■ Description of the task ■
Go to the line containing "Open the Disk Performance tab" in the records below and print it and every following line exactly, on through the line containing "The height and width of the screenshot is (837, 1456).", then stop.
★ ★ ★ ★ ★ ★ ★
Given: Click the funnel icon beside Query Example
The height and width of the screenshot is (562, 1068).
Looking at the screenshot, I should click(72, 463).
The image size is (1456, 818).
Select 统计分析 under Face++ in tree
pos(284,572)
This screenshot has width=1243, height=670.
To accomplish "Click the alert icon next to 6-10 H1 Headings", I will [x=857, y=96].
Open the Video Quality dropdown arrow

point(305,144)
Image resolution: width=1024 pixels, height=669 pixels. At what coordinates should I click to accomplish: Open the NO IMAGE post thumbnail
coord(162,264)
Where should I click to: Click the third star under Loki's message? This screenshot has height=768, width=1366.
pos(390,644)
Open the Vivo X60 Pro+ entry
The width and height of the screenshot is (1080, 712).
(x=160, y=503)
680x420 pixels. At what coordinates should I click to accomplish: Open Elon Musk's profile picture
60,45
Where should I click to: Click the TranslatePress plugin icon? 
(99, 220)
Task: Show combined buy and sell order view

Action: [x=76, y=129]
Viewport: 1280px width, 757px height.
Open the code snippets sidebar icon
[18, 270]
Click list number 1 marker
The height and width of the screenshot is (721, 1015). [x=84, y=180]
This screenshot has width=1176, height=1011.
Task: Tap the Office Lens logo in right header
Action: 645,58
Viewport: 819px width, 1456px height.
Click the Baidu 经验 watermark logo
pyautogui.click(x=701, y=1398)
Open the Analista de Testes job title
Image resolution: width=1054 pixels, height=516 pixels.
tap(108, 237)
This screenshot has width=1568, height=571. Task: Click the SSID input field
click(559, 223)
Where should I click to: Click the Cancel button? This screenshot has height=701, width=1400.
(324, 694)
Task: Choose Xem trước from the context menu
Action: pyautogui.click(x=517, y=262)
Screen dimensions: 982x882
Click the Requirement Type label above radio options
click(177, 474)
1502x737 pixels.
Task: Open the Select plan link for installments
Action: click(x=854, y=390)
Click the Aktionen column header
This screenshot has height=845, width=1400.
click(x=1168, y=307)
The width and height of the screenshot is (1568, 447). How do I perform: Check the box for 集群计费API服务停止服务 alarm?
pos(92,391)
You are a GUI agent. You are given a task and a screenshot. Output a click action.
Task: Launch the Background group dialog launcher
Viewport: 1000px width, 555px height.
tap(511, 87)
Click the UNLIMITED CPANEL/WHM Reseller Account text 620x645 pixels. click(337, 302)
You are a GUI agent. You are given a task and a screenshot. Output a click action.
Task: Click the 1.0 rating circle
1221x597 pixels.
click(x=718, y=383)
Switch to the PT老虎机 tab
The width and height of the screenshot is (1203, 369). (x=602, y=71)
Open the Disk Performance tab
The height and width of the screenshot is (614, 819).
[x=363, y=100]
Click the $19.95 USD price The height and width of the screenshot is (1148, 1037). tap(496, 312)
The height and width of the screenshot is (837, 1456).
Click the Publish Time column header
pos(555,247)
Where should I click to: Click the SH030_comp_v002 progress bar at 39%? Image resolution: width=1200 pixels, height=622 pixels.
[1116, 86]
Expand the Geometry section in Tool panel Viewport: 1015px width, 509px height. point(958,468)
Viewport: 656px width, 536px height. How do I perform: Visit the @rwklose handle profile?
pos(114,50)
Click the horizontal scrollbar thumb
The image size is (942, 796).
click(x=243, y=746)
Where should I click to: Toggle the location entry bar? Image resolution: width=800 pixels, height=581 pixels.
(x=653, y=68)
★ ★ ★ ★ ★ ★ ★
■ Solution ■
Open the Disk Performance tab
The height and width of the screenshot is (614, 819).
[x=363, y=100]
Click the $19.95 USD price The height and width of the screenshot is (1148, 1037). tap(496, 312)
The height and width of the screenshot is (837, 1456).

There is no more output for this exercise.